▸ What this task involves
Write out, word for word, the part of the text about babies who hit that begins with the words containing "Babies, as we" and ends with "them, delightfully novel!".

▸ Source text
Babies, as we are told, might bite or kick or punch or pull or grind because they are little scientists, innocently exploring their world by pummeling it into a mush. They don’t mean any harm; they just want to see what will happen when they knock something senseless, is all. The important thing, the experts will tell you, is not to make a big deal of these playful experiments. Ignore. Or simply issue a firm “No.” Do not yell or carry on. There’s nothing a baby enjoys more than a dramatic reaction, naturally — your pained shrieking is, to them, delightfully novel!
But the first time Henry decided to experiment (scientifically), his chosen subject was my mom. She didn’t know what I and the experts knew. She had not been apprised of this new thinking. She was holding him and he was gurgling and cooing, and then his hand was a fist and it landed in her eye socket. She cried out in surprise and pain. I lunged forward to stop her, which further alarmed both her and Henry.

▸ Data rows
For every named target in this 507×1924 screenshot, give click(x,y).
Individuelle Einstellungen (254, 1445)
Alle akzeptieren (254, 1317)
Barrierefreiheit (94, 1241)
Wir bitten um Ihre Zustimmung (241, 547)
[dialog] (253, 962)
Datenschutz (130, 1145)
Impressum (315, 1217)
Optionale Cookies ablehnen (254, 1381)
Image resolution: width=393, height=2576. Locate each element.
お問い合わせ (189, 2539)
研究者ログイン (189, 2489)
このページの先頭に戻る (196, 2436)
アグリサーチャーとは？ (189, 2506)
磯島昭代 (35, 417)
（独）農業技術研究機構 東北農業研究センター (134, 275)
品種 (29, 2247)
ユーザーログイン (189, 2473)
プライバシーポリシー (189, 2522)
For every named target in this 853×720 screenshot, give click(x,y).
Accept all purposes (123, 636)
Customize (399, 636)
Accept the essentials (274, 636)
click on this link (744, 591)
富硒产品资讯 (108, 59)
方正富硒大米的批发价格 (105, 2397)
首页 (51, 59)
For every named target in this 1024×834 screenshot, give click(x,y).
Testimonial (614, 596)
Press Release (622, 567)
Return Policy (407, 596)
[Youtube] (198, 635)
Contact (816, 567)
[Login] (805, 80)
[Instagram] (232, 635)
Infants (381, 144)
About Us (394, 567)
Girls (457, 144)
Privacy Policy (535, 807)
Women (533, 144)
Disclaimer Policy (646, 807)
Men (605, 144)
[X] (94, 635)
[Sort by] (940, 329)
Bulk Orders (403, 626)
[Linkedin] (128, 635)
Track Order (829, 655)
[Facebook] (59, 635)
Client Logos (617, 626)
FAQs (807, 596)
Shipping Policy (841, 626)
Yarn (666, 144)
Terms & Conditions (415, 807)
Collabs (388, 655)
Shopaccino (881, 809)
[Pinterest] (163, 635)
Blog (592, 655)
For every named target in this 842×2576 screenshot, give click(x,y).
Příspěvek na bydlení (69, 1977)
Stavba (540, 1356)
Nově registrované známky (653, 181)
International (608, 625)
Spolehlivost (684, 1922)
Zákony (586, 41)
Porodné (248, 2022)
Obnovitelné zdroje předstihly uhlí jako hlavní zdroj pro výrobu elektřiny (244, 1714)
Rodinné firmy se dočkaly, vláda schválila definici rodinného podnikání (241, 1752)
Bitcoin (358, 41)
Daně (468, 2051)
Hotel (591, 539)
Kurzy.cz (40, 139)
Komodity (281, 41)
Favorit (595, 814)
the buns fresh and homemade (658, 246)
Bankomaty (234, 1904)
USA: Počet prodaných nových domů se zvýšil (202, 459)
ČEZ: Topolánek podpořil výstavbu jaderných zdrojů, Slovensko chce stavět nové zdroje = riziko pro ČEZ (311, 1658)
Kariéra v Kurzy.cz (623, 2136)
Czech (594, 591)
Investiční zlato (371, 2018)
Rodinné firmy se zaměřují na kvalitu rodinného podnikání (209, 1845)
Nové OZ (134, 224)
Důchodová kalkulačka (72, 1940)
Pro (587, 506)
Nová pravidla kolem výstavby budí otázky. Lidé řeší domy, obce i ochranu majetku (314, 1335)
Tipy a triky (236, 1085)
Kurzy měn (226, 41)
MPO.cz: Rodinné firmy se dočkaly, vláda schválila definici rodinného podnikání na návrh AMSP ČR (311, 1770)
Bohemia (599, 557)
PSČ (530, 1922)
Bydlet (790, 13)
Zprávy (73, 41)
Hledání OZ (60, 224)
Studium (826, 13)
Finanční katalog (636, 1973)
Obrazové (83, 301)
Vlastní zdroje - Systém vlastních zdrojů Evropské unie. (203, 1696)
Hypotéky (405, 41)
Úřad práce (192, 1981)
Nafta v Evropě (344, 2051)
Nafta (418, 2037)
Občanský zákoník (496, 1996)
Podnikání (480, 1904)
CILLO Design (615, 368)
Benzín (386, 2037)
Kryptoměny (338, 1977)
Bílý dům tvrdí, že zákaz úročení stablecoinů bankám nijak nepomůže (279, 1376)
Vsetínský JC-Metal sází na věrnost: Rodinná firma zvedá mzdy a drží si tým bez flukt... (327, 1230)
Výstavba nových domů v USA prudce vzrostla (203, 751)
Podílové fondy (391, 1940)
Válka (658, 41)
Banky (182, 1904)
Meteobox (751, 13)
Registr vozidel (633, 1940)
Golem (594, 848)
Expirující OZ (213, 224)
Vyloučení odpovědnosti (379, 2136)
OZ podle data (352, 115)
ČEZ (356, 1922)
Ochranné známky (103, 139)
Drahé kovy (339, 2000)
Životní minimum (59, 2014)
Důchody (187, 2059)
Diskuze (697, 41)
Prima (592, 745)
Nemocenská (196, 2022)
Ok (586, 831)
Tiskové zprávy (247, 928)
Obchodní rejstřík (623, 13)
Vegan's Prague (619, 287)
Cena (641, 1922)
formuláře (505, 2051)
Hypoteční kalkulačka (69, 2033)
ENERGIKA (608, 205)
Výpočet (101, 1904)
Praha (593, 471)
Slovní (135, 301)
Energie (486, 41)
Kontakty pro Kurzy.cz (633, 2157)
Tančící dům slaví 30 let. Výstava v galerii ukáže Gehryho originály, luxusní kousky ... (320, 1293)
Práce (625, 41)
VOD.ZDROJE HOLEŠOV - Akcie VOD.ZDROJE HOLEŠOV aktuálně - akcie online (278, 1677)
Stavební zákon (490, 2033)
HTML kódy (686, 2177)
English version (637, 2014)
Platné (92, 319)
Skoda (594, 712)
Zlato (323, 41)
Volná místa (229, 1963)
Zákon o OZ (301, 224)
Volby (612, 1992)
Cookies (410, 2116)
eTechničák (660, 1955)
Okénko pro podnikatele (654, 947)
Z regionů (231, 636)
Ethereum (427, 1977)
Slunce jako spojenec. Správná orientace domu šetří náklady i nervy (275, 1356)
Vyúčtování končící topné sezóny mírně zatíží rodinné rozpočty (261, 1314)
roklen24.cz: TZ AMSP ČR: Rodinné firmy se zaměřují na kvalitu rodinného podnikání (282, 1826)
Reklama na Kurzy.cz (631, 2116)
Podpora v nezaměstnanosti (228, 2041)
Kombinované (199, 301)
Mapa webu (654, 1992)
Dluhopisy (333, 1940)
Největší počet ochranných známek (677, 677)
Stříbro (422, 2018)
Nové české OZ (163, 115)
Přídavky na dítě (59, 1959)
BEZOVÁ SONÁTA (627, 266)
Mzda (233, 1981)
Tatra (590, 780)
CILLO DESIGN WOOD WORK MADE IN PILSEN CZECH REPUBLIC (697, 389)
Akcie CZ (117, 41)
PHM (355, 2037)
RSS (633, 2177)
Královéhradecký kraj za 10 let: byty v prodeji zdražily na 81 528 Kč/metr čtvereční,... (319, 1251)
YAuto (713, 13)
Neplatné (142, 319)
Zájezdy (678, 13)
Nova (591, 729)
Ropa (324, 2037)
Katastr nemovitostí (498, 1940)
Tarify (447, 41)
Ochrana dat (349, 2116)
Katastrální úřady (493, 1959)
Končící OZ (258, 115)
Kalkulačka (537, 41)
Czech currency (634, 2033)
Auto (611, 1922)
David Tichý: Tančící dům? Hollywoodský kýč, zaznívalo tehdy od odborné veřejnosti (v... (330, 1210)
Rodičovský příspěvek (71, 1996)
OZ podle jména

▸ Output for this task
Babies, as we are told, might bite or kick or punch or pull or grind because they are little scientists, innocently exploring their world by pummeling it into a mush. They don’t mean any harm; they just want to see what will happen when they knock something senseless, is all. The important thing, the experts will tell you, is not to make a big deal of these playful experiments. Ignore. Or simply issue a firm “No.” Do not yell or carry on. There’s nothing a baby enjoys more than a dramatic reaction, naturally — your pained shrieking is, to them, delightfully novel!